◆ WHAT IS EXPECTED
Transcribe each of the following records line for line, with no changes to wording, numbers, or punctuation.

◆ RAW RECORDS
* * * *

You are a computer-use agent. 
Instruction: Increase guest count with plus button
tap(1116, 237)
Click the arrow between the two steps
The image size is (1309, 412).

* * * *

◆ ANSWER FOR THE TASK
You are a computer-use agent. 
Instruction: Increase guest count with plus button
tap(1116, 237)
Click the arrow between the two steps
The image size is (1309, 412).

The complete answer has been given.